# The energy of motion

There are many different forms of energy, but what is the energy of motion called? Read on to find out.

Energy is defined as the ability to do work, which, out of a specific context, is a somewhat vague and non-specific definition. Many forms of energy exist, including chemical energy, heat energy, electrical energy, electromagnetic radiation, and gravitational energy.

These forms of energy can all be classified into two main categories:

1. Potential energy, which is the energy that an object has due to its position in relation to other objects (e.g. a skydiver who has just jumped out of a plane has gravitational potential energy due to his or her position high above the Earth).
2. Kinetic energy, which is the energy an object has due to its movement.

## An example of kinetic energy

The easiest way to understand kinetic energy is to look at an example, keeping in mind the first law of thermodynamics: energy cannot be created or destroyed, but it can be transferred to other objects or transformed into other forms of energy.

Through a series of energy conversions, a car engine converts the chemical potential energy in gasoline into heat energy, then mechanical energy, and ultimately increases the car’s kinetic energy, causing the car to accelerate to a specific speed.

This transfer of chemical energy into kinetic energy isn’t entirely efficient, as some energy is lost as heat and sound, but there is enough transformed to get the car moving.

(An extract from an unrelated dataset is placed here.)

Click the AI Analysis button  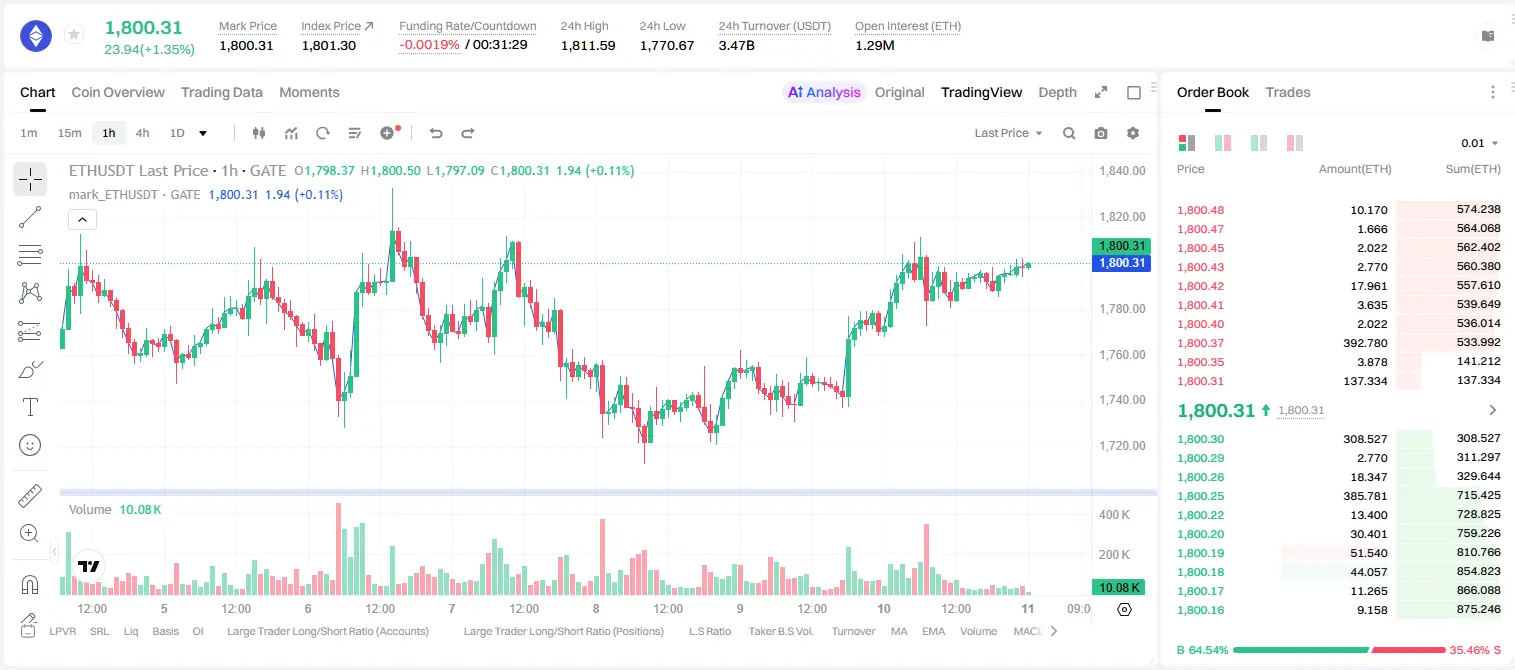coord(823,92)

If the car is left to coast, it will eventually lose all its kinetic energy because of air resistance and friction and the car will come to a stop. Perhaps the car comes across a small hill – small enough that it can coast up to the top and come to a complete stop.

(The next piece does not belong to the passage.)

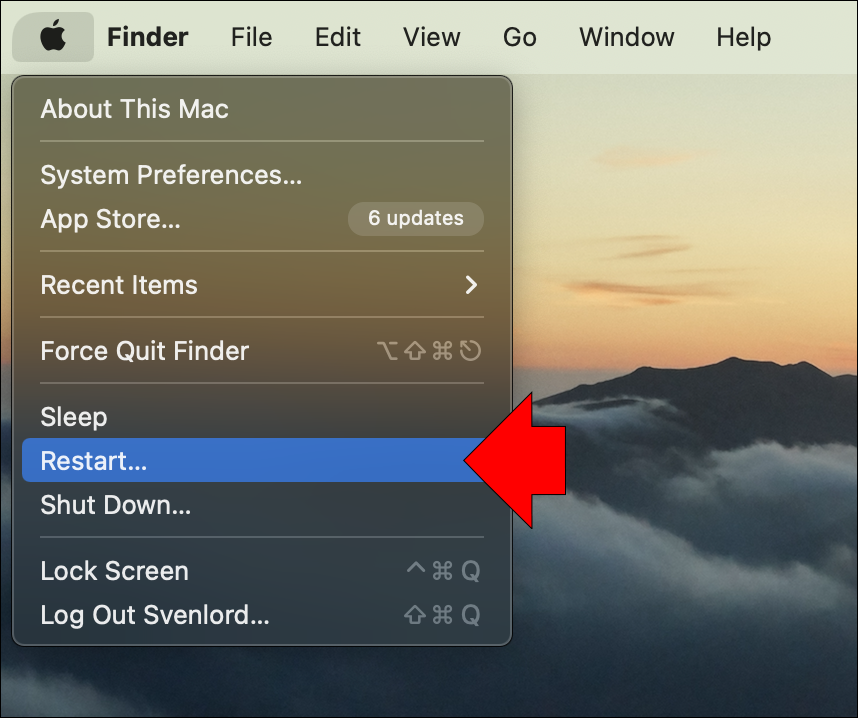The image size is (858, 718).
Task: Open System Preferences from the menu
Action: point(171,175)
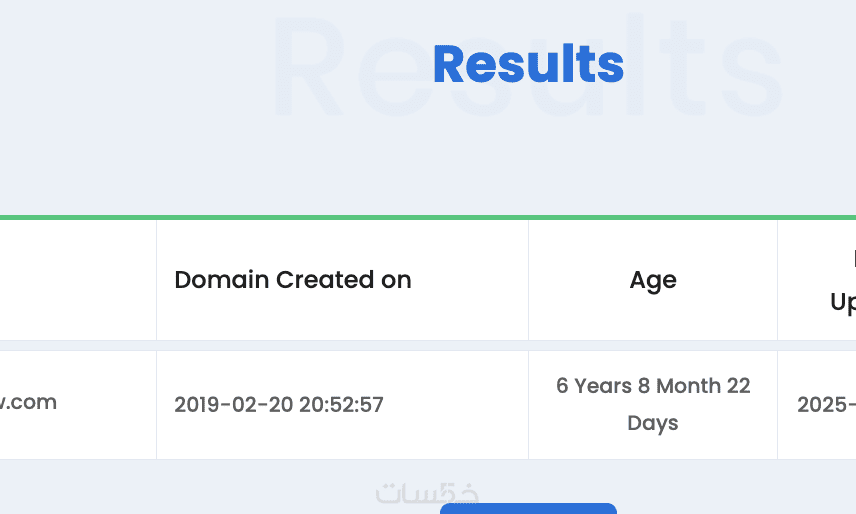Click the faded large "Results" background text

Now the car has gravitational potential energy due to its position at the top of the hill; this gravitational potential energy can then be converted into kinetic energy by letting the car coast down the hill and pick up speed again.

There is always some loss of energy due to air resistance and friction, so the car will never regain its original speed without input of energy from the engine. More input of energy means more kinetic energy of the car, and a smaller input of energy means less kinetic energy of the car.

If the car’s brakes are applied, the car’s kinetic energy will be transformed into heat and possibly sound due to the friction of the brake pads, until the car has come to a stop.